如果你的业务数据增长飞快,比如社交平台每天产生上百万条动态,或者物联网设备每秒都在上报数据,传统关系型数据库的表结构和事务机制反而成了负担。NoSQL的优势就在于“灵活”和“能扛”。它不强制要求固定的数据格式,适合存储JSON、日志、用户行为这类半结构化或非结构化数据。

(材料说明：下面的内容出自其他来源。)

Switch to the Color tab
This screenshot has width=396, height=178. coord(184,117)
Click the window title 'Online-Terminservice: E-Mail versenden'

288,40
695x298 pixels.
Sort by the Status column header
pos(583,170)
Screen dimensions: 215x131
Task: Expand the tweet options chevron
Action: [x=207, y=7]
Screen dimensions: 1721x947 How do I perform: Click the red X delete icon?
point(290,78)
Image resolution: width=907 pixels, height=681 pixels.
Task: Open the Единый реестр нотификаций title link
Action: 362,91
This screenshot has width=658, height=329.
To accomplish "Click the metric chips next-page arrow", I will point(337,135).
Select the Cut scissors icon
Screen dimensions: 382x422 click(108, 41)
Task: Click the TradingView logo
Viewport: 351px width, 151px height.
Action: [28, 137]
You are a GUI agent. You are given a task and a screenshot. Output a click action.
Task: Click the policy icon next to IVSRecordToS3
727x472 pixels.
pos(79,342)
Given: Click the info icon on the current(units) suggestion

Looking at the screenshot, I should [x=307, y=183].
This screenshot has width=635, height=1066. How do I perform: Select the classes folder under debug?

举个例子,做短视频App的团队,用户上传视频时附带的标签、地理位置、设备型号五花八门,今天加个新字段,明天又要记录新的交互行为。要是用MySQL,每次改表结构都得ALTER TABLE,上线还得停服维护。而MongoDB这类文档型NoSQL,直接往文档里塞新字段就行,开发效率高了不少。
高并发读写场景更合适
电商秒杀、直播抢券、抢票系统这类业务,核心需求是“快”。Redis作为键值型NoSQL的代表,常被用来做热点数据缓存。比如商品库存,在活动开始前就预加载进Redis,用户抢购时直接在这里扣减,避免了频繁操作主库导致锁表。
代码长这样:
SET stock:1001 100 EX 3600 // 设置商品1001库存为100,过期时间1小时
DECRBY stock:1001 1 // 用户下单,库存减1
这种操作毫秒级响应,撑起几万QPS都不在话下。等流量平稳了,再异步同步到MySQL做持久化存储。
需要横向扩展的系统
单台服务器总有极限。当你的用户从几千涨到几百万,数据库也得跟着扩容。关系型数据库主从复制虽然能分担读压力,但写入还是集中在主库。而Cassandra、HBase这类分布式NoSQL天生支持分片,数据自动打散到多个节点,加机器就能提容量。
比如某外卖平台的骑手轨迹记录系统,每个骑手每10秒上报一次位置,每天产生的数据量高达数十亿条。用MySQL根本没法查,换成Cassandra后,按时间分片存储,查询某个区域某时段的轨迹变得轻松许多。
不是所有业务都适合
NoSQL也不是万能药。银行转账、订单支付这类强一致性要求的场景,还是得靠MySQL、PostgreSQL这类支持ACID的关系型数据库。NoSQL多数牺牲了一致性换性能,像最终一致性模型下,可能出现短暂的数据不一致,这对金融类业务是不能接受的。
选型的关键,是看你的业务痛点在哪。如果追求的是灵活性、高吞吐、可扩展性,那NoSQL确实是不错的选择。但如果更看重数据准确和复杂关联查询,传统数据库依然不可替代。